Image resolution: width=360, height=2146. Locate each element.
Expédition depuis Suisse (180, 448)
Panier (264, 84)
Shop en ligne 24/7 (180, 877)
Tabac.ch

........

Could you print all of the data above once more, unaltered?

Image resolution: width=360, height=2146. Locate each element.
Expédition depuis Suisse (180, 448)
Panier (264, 84)
Shop en ligne 24/7 (180, 877)
Tabac.ch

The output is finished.